Lors de notre visite cette semaine, la pluie avait réduit la route principale de Jalazone à un bourbier, avec des tas d’ordures partout. Cela fait penser à la situation dans la Bande de Gaza, qui se trouve à un quart d’heure de Jérusalem. Deux écoles appartenant à l’UNRWA [Office de secours et de travaux des Nations unies pour les réfugiés de Palestine dans le Proche-Orient] sont situées juste à l’extérieur du camp. Celle du côté est, réservée aux garçons, tandis que celle à l’ouest, orientée vers Beit El, l’est, aux filles. L’armée israélienne interdit l’ouverture de fenêtres dans les salles de classe orientées vers l’ouest, puisque c’est la direction du saint des saints: la colonie!
A la fin de l’année dernière, lorsque le mur de béton qui entoure maintenant Beit El a été prolongé vers l’ouest, l’armée israélienne a fermé la route pendant plusieurs mois, juste pour faciliter les travaux routiers. Imaginez une artère de circulation principale pour les Juifs qui serait fermée pendant des mois, juste à cause de la construction d’un mur le long de cette artère! Il y a quelques mois, la route a été fermée parce que des feux d’artifice ont été tirés lors d’un mariage local. Même la joie des pauvres est interdite dans ce lieu délabré. La route a de nouveau été bouclée pendant une demi-journée dimanche dernier, sans que personne n’ait pu savoir pourquoi.
Muhammad Hattab, l’oncle d’un adolescent du même nom qui a été tué il y a un an, en même temps que Jassem Nakhle, entre dans le bureau. A l’époque, les soldats avaient soupçonné que l’un des passagers de la voiture dans laquelle voyageaient les garçons s’apprêtait à lancer une bombe incendiaire contre le mur de Beit El, alors ils ont «arrosé», à l’aveuglette, le véhicule avec des balles réelles, en tuant deux personnes et en blessant deux autres
Hattab raconte que son frère et son neveu sont en prison; la semaine dernière, des soldats ont fait irruption chez lui: «Tu te réveilles la nuit et tu vois un soldat pointer un fusil sur toi. Votre femme est allongée à côté de vous en chemise de nuit. Vous n’avez aucun moyen de vous défendre. Si vous essayez, vous vous retrouverez en danger de mort. Ils vont vous tirer dessus. C’est comme ça sous l’occupation, vous n’avez même pas le droit de vous défendre ou de défendre l’honneur de votre femme ou de vos enfants. J’ai trois filles, l’aînée a 16 ans, et elle a eu une crise de panique quand elle a vu les soldats dans la maison. Elle m’a dit par la suite: “Tu es mon père. Je sais que tu es une personne forte. Alors pourquoi ne me protèges-tu pas?” Je ne savais pas comment lui répondre. Je lui ai expliqué que c’est l’occupation et que les soldats peuvent envahir notre maison quand ils le veulent.»

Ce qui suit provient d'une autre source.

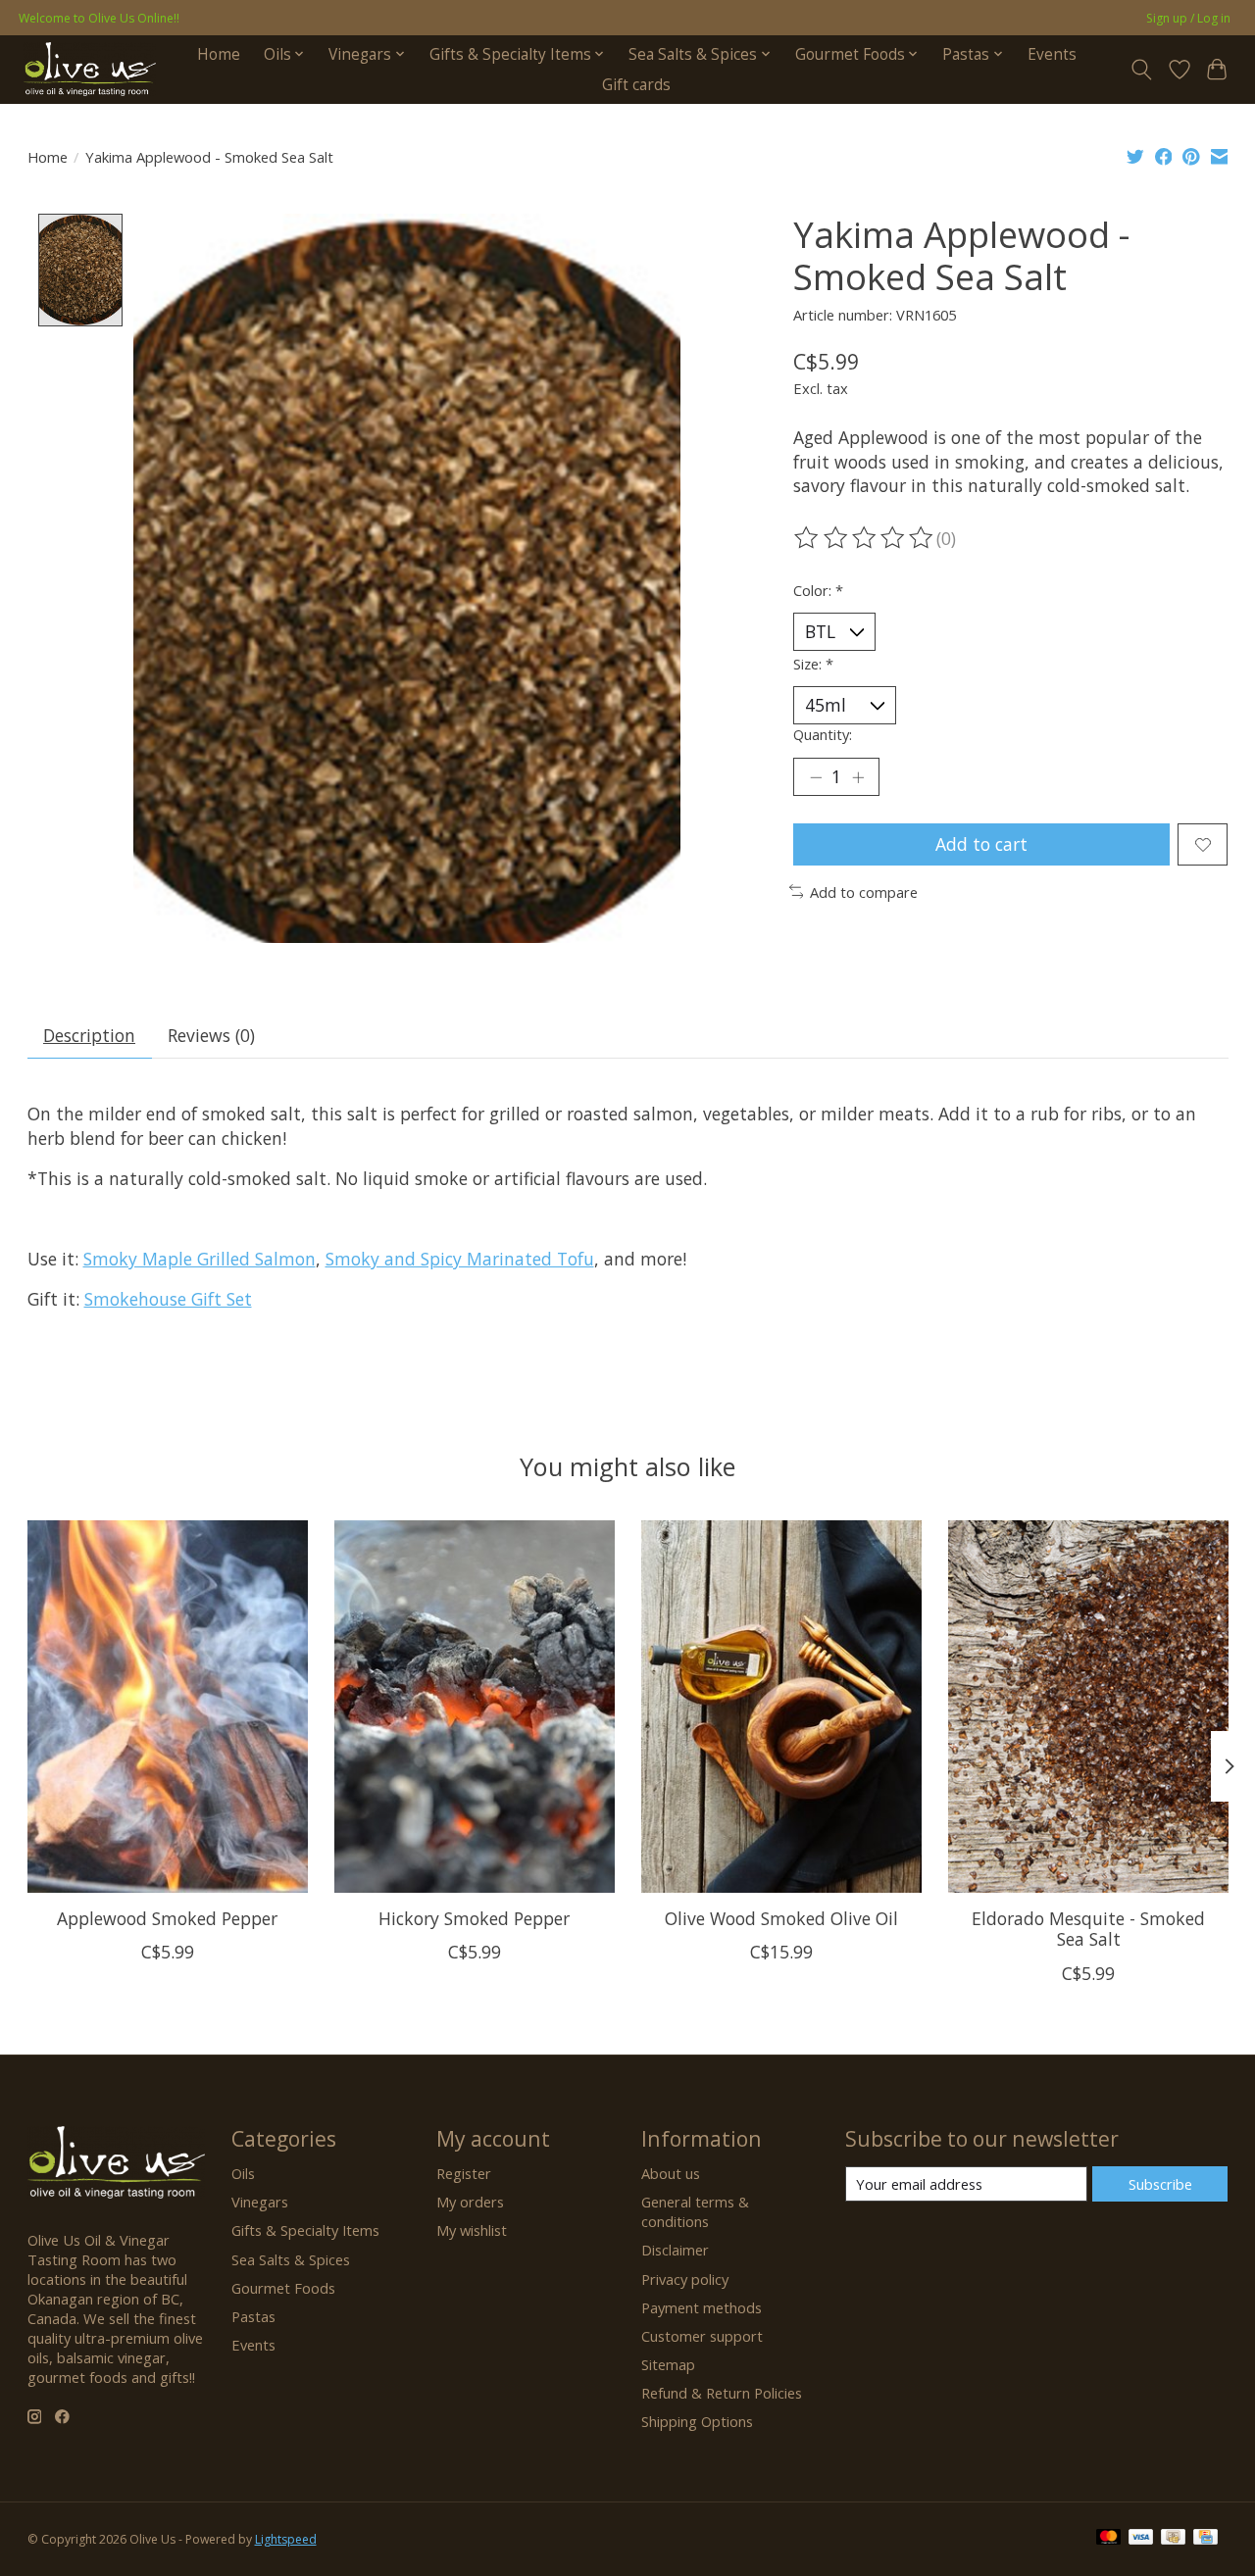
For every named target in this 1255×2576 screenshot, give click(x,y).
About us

Assis à côté, il y a Mohammed Dalash. Seize membres de sa famille élargie sont en prison, dont deux de ses fils: Ahmed, 22 ans, et Hamzi, 16 ans. Hamzi a été emprisonné avant, à l’âge de 14 ans, lorsqu’il a été condamné à neuf mois d’emprisonnement et à une amende de 2000 shekels (environ 570 dollars) pour avoir jeté des pierres. Mohammed Dalash sort le reçu signé qu’il a toujours avec lui. Les amendes imposées ici sont astronomiques, particulièrement pour des habitants d’un camp de réfugiés. Le procès de Hamzi débutera la semaine prochaine, la veille de la fête de la Nakba. Le procureur demande une peine de prison de deux ans et demi pour avoir jeté des pierres.
Hattab pose la question: «Comment comparer un jet de pierre et l’invasion d’un soldat armé d’un fusil M16 en pleine nuit?»
Un autre résident, Raad Dalash, est également avec nous. Son fils de 13 ans a été arrêté le 1er février; il est toujours en prison, dans l’attente de son procès. Le frère de Raad est également en prison, tout comme deux de ses neveux, l’un de 17 ans et l’autre de 19 ans. Son épouse a été arrêtée et libérée sous caution de 10’000 shekels pour avoir tenté de faire passer une carte SIM de téléphone cellulaire à son fils incarcéré. Où peuvent-ils trouver autant d’argent? De la part des familles. Tout le monde contribue avec quelque chose.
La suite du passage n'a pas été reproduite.